Bericht "Putin - der Krieg":Das Vermächtnis des Kremlgegners Nemzow

Konfliktgebiet Debalzewo

Separatisten in Debalzewe: Ihre militärischen Erfolge wurden durch den Einsatz russischer Soldaten erzielt, heißt es in einem Oppositionsbericht aus Moskau.

(Foto: Dan Levy/dpa)
  • "Putin - der Krieg", diesen Bericht bereitete der russische Oppositionspolitiker Boris Nemzow seit Beginn des Jahres vor - dann wurde er getötet.
  • Parteifreunde haben ihn nun veröffentlicht - sie bilanzieren einen verdeckten Einsatz russischer Soldaten in der Ukraine. 220 kamen demnach ums Leben.
  • Angehörige sollen sich Nemzow anvertraut haben, weil ihnen für die Gefallenen keine Entschädigungen gezahlt worden seien.

Von Julian Hans, Moskau

Bei der Schlacht um die ukrainische Stadt Debalzewe sind im Februar 70 russische Soldaten umgekommen. Bei der Offensive der Separatisten gegen die vorrückende ukrainische Armee starben im August 2014 mindestens 150 russische Soldaten. Insgesamt kostete der unerklärte Krieg im Osten der Ukraine den russischen Haushalt bislang etwa eine Milliarde Euro. Dazu kommen noch einmal 1,4 Milliarden für die Versorgung der Menschen, die aus den umkämpften Gebieten nach Russland fliehen.

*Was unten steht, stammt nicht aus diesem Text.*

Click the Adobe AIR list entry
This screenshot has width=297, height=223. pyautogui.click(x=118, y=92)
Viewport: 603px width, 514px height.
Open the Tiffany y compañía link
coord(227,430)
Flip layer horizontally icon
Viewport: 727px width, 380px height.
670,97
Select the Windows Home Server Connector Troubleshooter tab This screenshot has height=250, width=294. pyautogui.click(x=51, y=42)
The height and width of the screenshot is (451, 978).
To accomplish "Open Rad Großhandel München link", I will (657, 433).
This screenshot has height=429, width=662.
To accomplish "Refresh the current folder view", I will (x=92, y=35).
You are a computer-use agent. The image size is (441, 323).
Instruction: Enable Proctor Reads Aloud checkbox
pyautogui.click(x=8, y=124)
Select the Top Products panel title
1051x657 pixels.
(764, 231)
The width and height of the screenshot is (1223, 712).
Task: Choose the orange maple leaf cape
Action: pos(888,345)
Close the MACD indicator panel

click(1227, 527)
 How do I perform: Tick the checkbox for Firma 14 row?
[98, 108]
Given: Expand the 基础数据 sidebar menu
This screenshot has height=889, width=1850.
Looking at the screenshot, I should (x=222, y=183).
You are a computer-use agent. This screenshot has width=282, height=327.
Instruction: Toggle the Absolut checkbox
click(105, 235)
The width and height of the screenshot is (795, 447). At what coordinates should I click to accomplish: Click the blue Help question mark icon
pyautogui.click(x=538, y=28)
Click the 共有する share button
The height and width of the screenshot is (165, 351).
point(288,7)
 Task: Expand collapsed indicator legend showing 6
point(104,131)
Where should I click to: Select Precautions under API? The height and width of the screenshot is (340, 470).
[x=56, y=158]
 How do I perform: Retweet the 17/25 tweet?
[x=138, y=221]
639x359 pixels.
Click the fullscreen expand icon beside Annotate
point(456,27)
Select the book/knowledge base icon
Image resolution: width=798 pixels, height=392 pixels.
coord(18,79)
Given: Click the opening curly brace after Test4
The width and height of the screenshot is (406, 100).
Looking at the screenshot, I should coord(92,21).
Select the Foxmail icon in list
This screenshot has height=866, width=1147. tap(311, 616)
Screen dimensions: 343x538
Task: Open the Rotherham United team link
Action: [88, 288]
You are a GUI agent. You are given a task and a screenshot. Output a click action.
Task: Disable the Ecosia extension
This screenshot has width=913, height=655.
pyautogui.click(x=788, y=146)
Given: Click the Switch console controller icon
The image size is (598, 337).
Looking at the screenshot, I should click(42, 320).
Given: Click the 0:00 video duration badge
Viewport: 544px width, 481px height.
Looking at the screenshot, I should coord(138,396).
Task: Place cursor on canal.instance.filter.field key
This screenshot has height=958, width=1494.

Zu diesen Ergebnissen kommt der Bericht, "Putin - der Krieg", den der russische Oppositionspolitiker Boris Nemzow seit Beginn des Jahres vorbereitet hat. Parteifreunde des Ende Februar ermordeten Putin-Gegners stellten das Ergebnis am Dienstag in Moskau vor. Es ist die bisher umfassendste Sammlung von Belegen für eine Beteiligung Russlands in dem Krieg, in dem bisher mehr als 7000 Menschen starben.

"Alle großen militärischen Erfolge der Separatisten wurden durch den Einsatz russischer Soldaten erzielt", sagte Ilja Jaschin, der den Moskauer Verband von Nemzows Partei RPR-Parnas leitet. Der Bericht solle in erster Linie der Aufklärung der Menschen in Russland dienen, die aus dem staatlich gelenkten Fernsehen nicht die Wahrheit erführen.

"Kein Volk ist den Russen näher, als es die Ukrainer sind"

Nach Ansicht der Kreml-Kritiker war die Annexion der Krim keineswegs ein Erfolg, wie es die politische Führung darstellt und eine Mehrheit der Russen glaubt. Vielmehr habe der Konflikt das Land in eine tiefe Wirtschaftskrise und in die internationale Isolation geführt und von seinem Brudervolk getrennt. "Kein Volk ist den Russen näher als es die Ukrainer sind", sagte der 31 Jahre alte Politiker, der ein enger Freund und Mitarbeiter Nemzows war. Früher oder später werde Präsident Wladimir Putin gehen, "aber wir müssen mit den Ukrainern leben". Die Bedingung für eine Versöhnung sei es, die Wahrheit zu sagen, "dafür ist dieser Bericht ein Anfang".

Auf 65 Seiten fassen die Autoren zum Teil bereits bekannte Indizien für eine Beteiligung des russischen Militärs in der Ostukraine zusammen und ergänzen sie durch neue Untersuchungen und Analysen. Unter ihnen sind der frühere russische Vize-Premier Alfred Koch und der Ex-Zentralbank-Vize Alexej Alexaschenko, der die volkswirtschaftlichen Kosten des Krieges errechnete.

Ein großer Teil der Informationen stammt aus offen zugänglichen Quellen. Außerdem sollen Angehörige gefallener Soldaten Nemzow um Hilfe gebeten haben, weil ihnen die versprochenen Entschädigungen nicht ausgezahlt wurden. Das bestätigt Berichte unabhängiger russischer Journalisten, wonach Soldaten genötigt werden, ihren Dienst zu kündigen, um dann beim Grenzübertritt in die Ukraine Verträge als Söldner zu unterschreiben, um den Einsatz zu kaschieren. Dabei wurde ihnen offenbar mündlich zugesichert, im Falle von Tod oder Verwundung dieselben Entschädigungen zu bekommen wie reguläre Angehörige der Streitkräfte.

Darüber, ob der Mord an Nemzow mit der geplanten Veröffentlichung zusammenhängt, wollen seine Parteifreunde nicht spekulieren. Die Ermittlungen steckten derzeit fest, "weil es sich als unmöglich erwiesen hat, in Tschetschenien zu ermitteln", sagte der Parteivorsitzende Michail Kassjanow.